Alexander Striegler, der stellvertretende Leiter des Jugendtreffs "Free Time Inn", erzählt, dass Neonazis am 17. August den Club angreifen wollten - an diesem Abend war nämlich nicht nur das Volksfest in Mügeln, sondern auch der Todestag des Hitler-Stellvertreters Rudolf Heß. Von diesen Angriffabsichten habe ein Informant berichtet, der in rechtsgerichteten Kreisen verkehre. In einer rechtsextremen Newsgruppe soll sogar ein entsprechendes Rundschreiben gepostet worden sein.
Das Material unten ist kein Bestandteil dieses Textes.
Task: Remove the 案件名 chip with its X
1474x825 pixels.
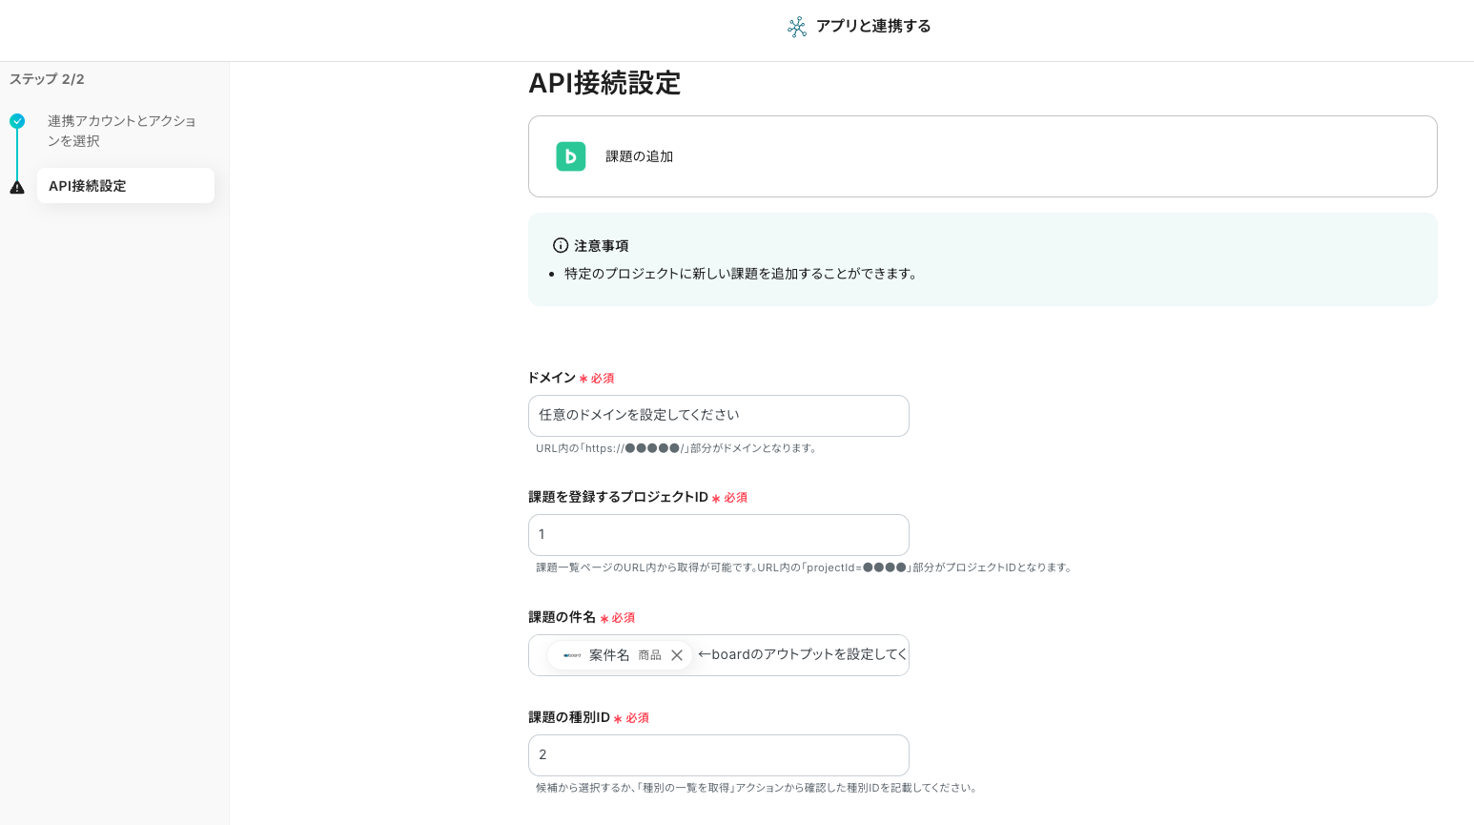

Striegler informierte daraufhin den Bürgermeister und den "Stadtsheriff" Andreas Reinhardt im kleinen Polizeiposten gleich gegenüber vom Club. Dieser riet dazu, den Klub an diesem Wochenende zu schließen. "Macht lieber zu, hier kommt auf jeden Fall was", soll er gesagt haben. Tatsächlich blieb der Club geschlossen. Fragt man allerdings den Bürgermeister dazu, geschah dies nur, "damit Jung und Alt gemeinsam im Festzelt feiern" konnten.

Auf jeden Fall kann sich Striegler denken, um wen es sich bei den möglichen Angreifern handeln könnte. Die "Stadtfaschos" nennt er sie. Einige von ihnen seien ehemalige Gäste des Jugendclubs aus der Zeit vor dem Jahr 2000, als das "Free Time Inn" noch in rechter Hand war. Sie erschienen wegen des billigen Bieres nach wie vor und zetteln oft Diskussionen an, die leicht in Tätlichkeiten ausarten. Auch die Stadtfeste hätten die "Stadtfaschos" schon immer besucht, nur seien in der Vergangenheit auch immer linke Gäste präsent gewesen. Diese "Gegenkräfte" hätten diesmal gefehlt, weil viele linke Jugendliche wegen des geschlossenen Klubs nicht zum Stadtfest kamen.

Die Annahme, dass Rechtsextremisten ihren Frust über das verriegelte Angriffsziel an den Indern abreagierten, wird auch von den betroffenen Indern gestützt. Sie gingen gestern vor die Presse. "Das war keine Bierzeltschlägerei", sagten sie. Nach dem Konflikt auf der Tanzfläche hätten sie sich zum Gehen entschlossen, seien aber vor dem Zelt von einer gewaltbereiten Gruppe empfangen worden. Fest steht auch, dass jene Angreifer, die später durch die Hintertür in die Pizzeria einzudringen versuchten, über gute Ortskenntnis verfügt haben müssen.

Im Klub beobachtet man mit Sorge einen allmählichen Rechtstrend durch alle Altersgruppen. Dass sich rechtsextreme Gruppen bei Dorffesten als deutsche Ordnungskraft aufspielen, müsste Bürgermeister Deuse aus seinem eigenen Heimatdorf Schweta bekannt sein. Im "Halli Galli", einem Gasthof im nur vier Kilometer entfernten Kleinpelsen, konzertierten unter großem Zulauf Szenebands wie "Landser" oder "Störkraft".